→ **Work request**
Quote word for word the lines of the records that begin at the line containing "You are a GUI" and end after the line containing "This screenshot has".

→ **Data to process**
################

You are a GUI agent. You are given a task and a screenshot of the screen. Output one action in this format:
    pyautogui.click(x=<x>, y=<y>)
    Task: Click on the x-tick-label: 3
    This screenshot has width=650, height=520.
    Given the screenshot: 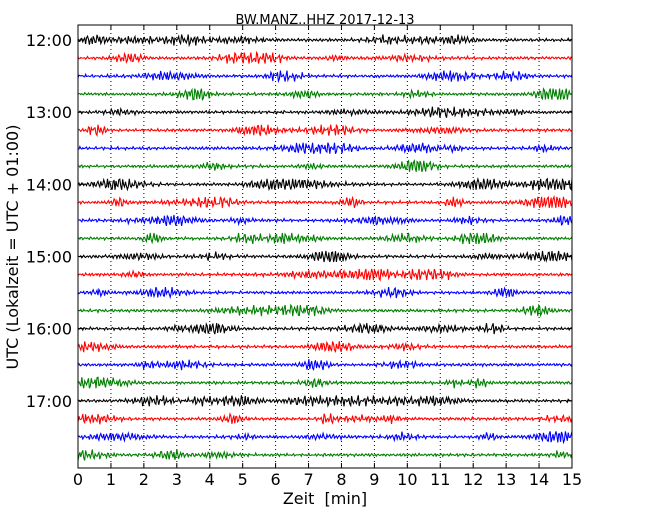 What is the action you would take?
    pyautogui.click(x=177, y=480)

################

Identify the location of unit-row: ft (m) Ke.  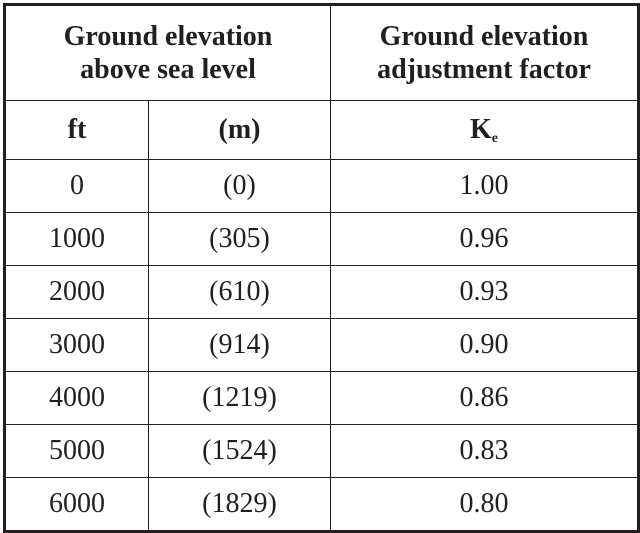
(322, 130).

################

→ **Result of the task**
You are a GUI agent. You are given a task and a screenshot of the screen. Output one action in this format:
    pyautogui.click(x=<x>, y=<y>)
    Task: Click on the x-tick-label: 3
    This screenshot has width=650, height=520.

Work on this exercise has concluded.